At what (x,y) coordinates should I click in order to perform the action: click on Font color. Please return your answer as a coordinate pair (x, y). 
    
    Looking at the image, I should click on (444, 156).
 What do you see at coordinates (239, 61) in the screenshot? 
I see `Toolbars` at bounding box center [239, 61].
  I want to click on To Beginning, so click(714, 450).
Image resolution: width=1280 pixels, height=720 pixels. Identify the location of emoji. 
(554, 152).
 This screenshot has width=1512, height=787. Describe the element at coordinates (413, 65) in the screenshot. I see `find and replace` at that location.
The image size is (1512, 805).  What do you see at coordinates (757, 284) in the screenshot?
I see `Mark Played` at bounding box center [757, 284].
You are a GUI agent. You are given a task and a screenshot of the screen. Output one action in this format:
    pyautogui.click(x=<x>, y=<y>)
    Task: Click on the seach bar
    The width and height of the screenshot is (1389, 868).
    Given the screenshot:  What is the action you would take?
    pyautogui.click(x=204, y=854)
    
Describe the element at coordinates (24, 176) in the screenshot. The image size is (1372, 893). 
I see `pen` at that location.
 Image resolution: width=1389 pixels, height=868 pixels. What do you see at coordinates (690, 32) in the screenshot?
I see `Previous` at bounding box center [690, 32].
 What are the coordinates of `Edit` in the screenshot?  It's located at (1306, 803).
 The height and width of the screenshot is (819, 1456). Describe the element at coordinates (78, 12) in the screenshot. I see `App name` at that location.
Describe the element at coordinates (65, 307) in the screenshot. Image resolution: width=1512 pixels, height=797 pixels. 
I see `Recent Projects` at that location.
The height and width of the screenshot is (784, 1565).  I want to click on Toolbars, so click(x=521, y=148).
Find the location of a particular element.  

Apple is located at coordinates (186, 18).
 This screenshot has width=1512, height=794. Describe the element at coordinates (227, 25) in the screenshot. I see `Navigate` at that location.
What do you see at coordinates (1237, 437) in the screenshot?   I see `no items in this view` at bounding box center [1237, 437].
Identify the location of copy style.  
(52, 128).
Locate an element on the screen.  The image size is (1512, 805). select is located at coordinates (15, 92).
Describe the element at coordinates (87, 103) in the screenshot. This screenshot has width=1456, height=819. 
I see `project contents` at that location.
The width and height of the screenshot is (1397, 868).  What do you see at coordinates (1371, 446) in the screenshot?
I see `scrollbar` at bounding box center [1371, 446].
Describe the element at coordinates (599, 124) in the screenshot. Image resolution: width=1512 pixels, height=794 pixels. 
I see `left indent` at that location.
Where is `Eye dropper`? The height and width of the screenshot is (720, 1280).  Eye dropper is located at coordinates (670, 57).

----------------------------------------

## Written request
Reproduce all of the data above, swapping every "Identify the location of" for "Find the position of" and leaving everything else untouched.

## Task response
At what (x,y) coordinates should I click in order to perform the action: click on Font color. Please return your answer as a coordinate pair (x, y). 
    
    Looking at the image, I should click on (444, 156).
 What do you see at coordinates (239, 61) in the screenshot? 
I see `Toolbars` at bounding box center [239, 61].
  I want to click on To Beginning, so click(714, 450).
Image resolution: width=1280 pixels, height=720 pixels. Find the position of emoji. 
(554, 152).
 This screenshot has width=1512, height=787. Describe the element at coordinates (413, 65) in the screenshot. I see `find and replace` at that location.
The image size is (1512, 805).  What do you see at coordinates (757, 284) in the screenshot?
I see `Mark Played` at bounding box center [757, 284].
You are a GUI agent. You are given a task and a screenshot of the screen. Output one action in this format:
    pyautogui.click(x=<x>, y=<y>)
    Task: Click on the seach bar
    The width and height of the screenshot is (1389, 868).
    Given the screenshot:  What is the action you would take?
    pyautogui.click(x=204, y=854)
    
Describe the element at coordinates (24, 176) in the screenshot. The image size is (1372, 893). 
I see `pen` at that location.
 Image resolution: width=1389 pixels, height=868 pixels. What do you see at coordinates (690, 32) in the screenshot?
I see `Previous` at bounding box center [690, 32].
 What are the coordinates of `Edit` in the screenshot?  It's located at (1306, 803).
 The height and width of the screenshot is (819, 1456). Describe the element at coordinates (78, 12) in the screenshot. I see `App name` at that location.
Describe the element at coordinates (65, 307) in the screenshot. Image resolution: width=1512 pixels, height=797 pixels. 
I see `Recent Projects` at that location.
The height and width of the screenshot is (784, 1565).  I want to click on Toolbars, so click(x=521, y=148).
Find the location of a particular element.  

Apple is located at coordinates (186, 18).
 This screenshot has width=1512, height=794. Describe the element at coordinates (227, 25) in the screenshot. I see `Navigate` at that location.
What do you see at coordinates (1237, 437) in the screenshot?   I see `no items in this view` at bounding box center [1237, 437].
Find the position of copy style.  
(52, 128).
Locate an element on the screen.  The image size is (1512, 805). select is located at coordinates (15, 92).
Describe the element at coordinates (87, 103) in the screenshot. This screenshot has width=1456, height=819. 
I see `project contents` at that location.
The width and height of the screenshot is (1397, 868).  What do you see at coordinates (1371, 446) in the screenshot?
I see `scrollbar` at bounding box center [1371, 446].
Describe the element at coordinates (599, 124) in the screenshot. Image resolution: width=1512 pixels, height=794 pixels. 
I see `left indent` at that location.
Where is `Eye dropper`? The height and width of the screenshot is (720, 1280).  Eye dropper is located at coordinates (670, 57).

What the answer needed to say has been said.